___ EXERCISE TEXT ___
The Jakarta Post
Humanitarian reasons helped graft convict former Riau governor Annas Maamun persuade President Joko “Jokowi” Widodo to grant the clemency that may allow Annas to regain his freedom in October next year. By doing so, the President has ignored not only the environmental devastation Riau people have had to endure as a result of corruption but also his responsibility to strengthen the country’s anticorruption drive.
Annas, now 79, claimed to be suffering from a chronic obstructive pulmonary disease, dyspepsia, gastritis and a hernia when he filed his request for clemency. A law and human rights ministerial regulation issued earlier this year allows criminals aged above 70 years to ask for leniency on humanitarian grounds, such as illness and old age.
In 2015 the Corruption Court sentenced Annas to six years’ imprisonment after finding him guilty of accepting more than Rp 1.5 billion (US$106,413) in bribes in a forest-conversion case that caused Rp 5 billion in state losses. He challenged the verdict, but the Supreme Court increased the jail term to seven years instead.
A sense of justice was obviously absent when the President signed on Oct. 25 the letter of clemency for the senior Golkar politician. The corruption Annas committed has deprived many people of their right to well-being and a healthy environment in which to live. As a leader, Annas should have exercised his mandate to fulfill the people’s needs in line with the oath that he took when assuming power in February 2014, rather than abusing it for his personal gain.
Breaching the people’s mandate should never be forgiven, although no law criminalizes this act of betrayal. But since corruption is classified as one of three extraordinary crimes, along with terrorism and the drugs trade, extraordinary, rather than business-as-usual, measures are essential for combating it.
___ SUPPLIED ENTRIES ___
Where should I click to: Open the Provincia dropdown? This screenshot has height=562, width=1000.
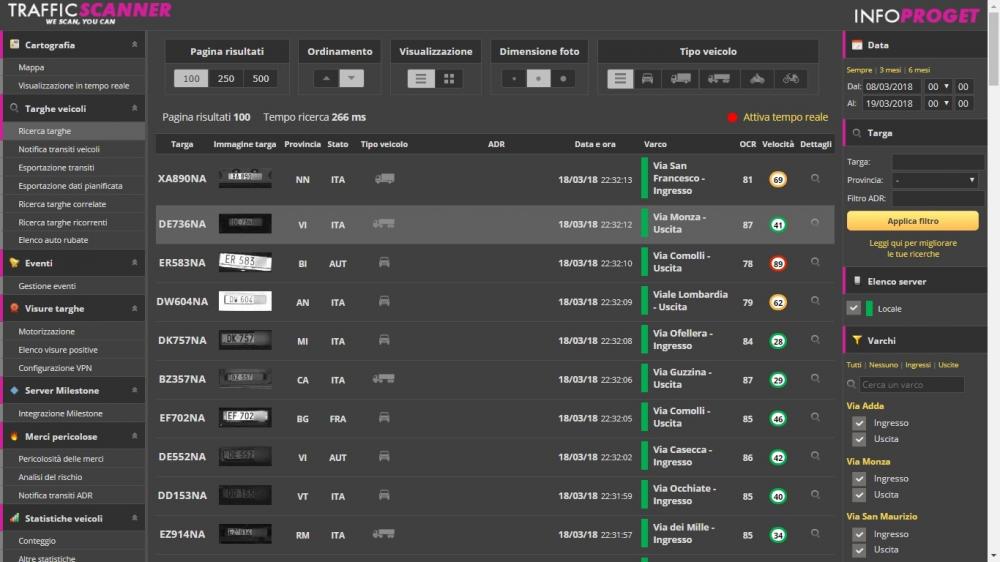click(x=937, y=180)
___
___ SUPPLIED ENTRIES ___
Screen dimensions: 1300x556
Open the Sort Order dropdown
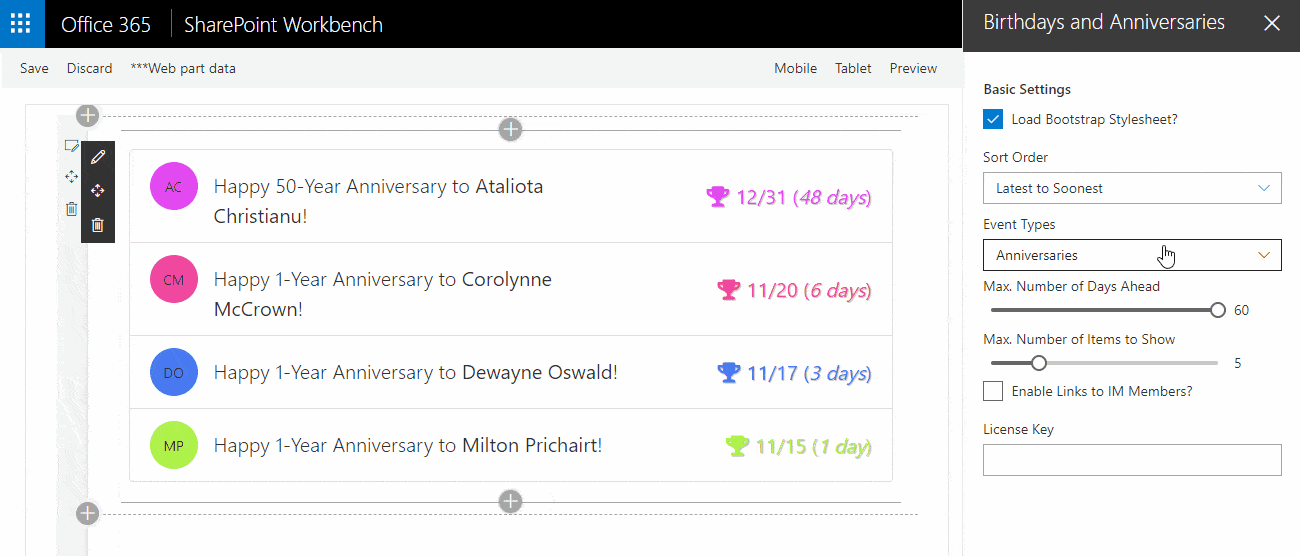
___
TASKS TO COMPLETE >>
(a) Can you condense the paragraph beginning "In 2015 the Corruption Court" in the editorial on Annas Maamun's clemency into a short list that keeps its main facts?
(b) Could you pick up the editorial on Annas Maamun's clemency after its final sentence and carry it on?

RESPONSES IN ORDER >>
(a)
- In 2015 the Corruption Court sentenced Annas to six years in prison.
- He was found guilty of accepting more than Rp 1.5 billion (US$106,413) in bribes in a forest-conversion case.
- The case caused Rp 5 billion in state losses.
- He challenged the verdict, but the Supreme Court raised the sentence to seven years.

(b)
One reason why Indonesia’s corruption perception index has not changed significantly despite the tough enforcement of the Corruption Law is a lack of deterrence, which is evident in Jokowi’s decision to grant clemency to Annas. The ministerial regulation that justifies Annas’ request for leniency is another policy that undermines the deterrence value of the law.
The environment in which to create a corruption-resistant society has further been contaminated by policymakers who, instead of empowering, have undermined the Corruption Eradication Commission (KPK) through their amendment of the KPK Law. Not only has the new law put the antigraft body’s independence at risk, but it has also reduced the KPK to an ordinary law enforcement agency akin to the police and Attorney General’s Office, which continue to struggle to win the public’s trust.
Jokowi’s commitment to eradicating corruption has come under scrutiny yet again because of his refusal to sign an executive order needed to overturn the new KPK Law. Previously he endorsed new KPK leaders, whose selection caused many raised eyebrows. Given these controversial decisions, Jokowi’s clemency for Annas comes as no surprise. More graft convicts can now hope for Jokowi’s mercy. While Jokowi may be of impeccable integrity, he is normalizing corruption, despite the damage it inflicts on the nation’s morality.
It seems that to be corrupt is human and to forgive is divine.